I have spoken in previous posts about the benefits of outlining over pantsing. However, I am currently on Day 63 of 100 towards my first draft of my first ever novel.
I started off, a week before the start of the 100 days by finishing my outline of the whole novel and submitting it to the group on the WritePractice. On day 1 I started off with the confidence an outline supplies. Day after day passed and the few thousand words per weeks I was knocking out were getting critiqued.
100 days equates to 14 and a half weeks, with a Friday deadline each week for the 4500 words.
By the 6th week, I was already towards getting to the end of Act 2 and becoming ready for the shorter Act 3 finally. However, I still had 8 and a half weeks more time and words to produce. What was I going to do?
At week 6 of 14 and a half weeks, I sat back and realised I am an underwriter and not the prefered overwriter. I have been whipping through the story at a rapid pace just writing what the scene was and the dialogue that was needed. I knew where I was in the story and also knew where I wanted to be for the final scene.

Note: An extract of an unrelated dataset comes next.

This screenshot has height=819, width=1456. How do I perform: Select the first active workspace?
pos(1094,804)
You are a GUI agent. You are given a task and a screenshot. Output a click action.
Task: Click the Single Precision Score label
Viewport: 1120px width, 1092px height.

So week 7 started my pantsing. I slowed everything down and went into detail about body movements and facial expressions, showing and being specific about things that were only needed for the story plot to proceed; everything else was up to the reader’s imagination to produce. From this pantsing, I have developed the story into what appears to me to be a much better style and complex narrative.
I would now say regarding outlining, it is much better for me to do a broad minimal outline with the start, middle and end. However, then leave space for my imagination to take hold of the narrative at the time I am writing it.
This is however, after all, just my own opinion.